Thousands of steel workers protest ILVA plant shutdown
Steelworks closed for severe health violations27 July, 15:35
A Taranto judge ordered on Thursday the shutdown of six areas of Italy's largest steel plant - which employs over 11,000 people - as well as the house arrest of eight current and former managers.
Prosecutors charge that the steel plant's toxic fumes and dust endanger the lives of thousands of workers and nearby residents, and have caused hundreds of deaths and high rates of illness.
The main labor unions at the steel plant - UILM, FIOM and FIM - called an indefinite strike Friday, leaving just the few workers in command posts to care for key facilities.
The unions decided to occupy all entrances to the city of Taranto, and called for the intervention of Italian Premier Mario Monti.
Steel workers blockaded state road 100, connecting Taranto to Bari, and state road 106, connecting Taranto to the Ionian coast.
Police worked to redirect traffic through secondary roads, while local public transportation suffered serious disruptions, with buses stuck or unable to complete their routes.

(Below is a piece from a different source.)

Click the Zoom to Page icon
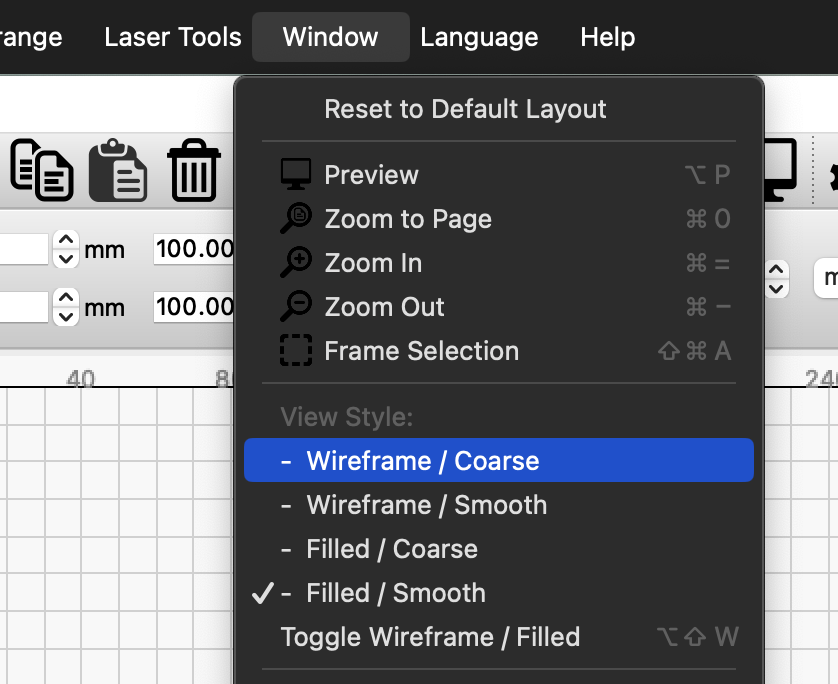Image resolution: width=838 pixels, height=684 pixels. tap(296, 218)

In northern Italy, 200 ILVA workers in Genoa streamed out of the company's Conigliano plant gates to protest the Taranto plant closure. The Genovese plant relies heavily on materials furnished from the Taranto plant for its own production.
"In five days we will no longer have material to work with," said Franco Grondona, secretary of Genoa's FIOM-CGIL unions. The Genoa workers marched to the local prefecture, where prefect Francesco Antonio Musolino persuaded the procession to dissolve. Musolino reassured union leaders that a court re-examining the shutdown order could very soon repeal the closure.
Grondona vowed to re-examine the issue Monday.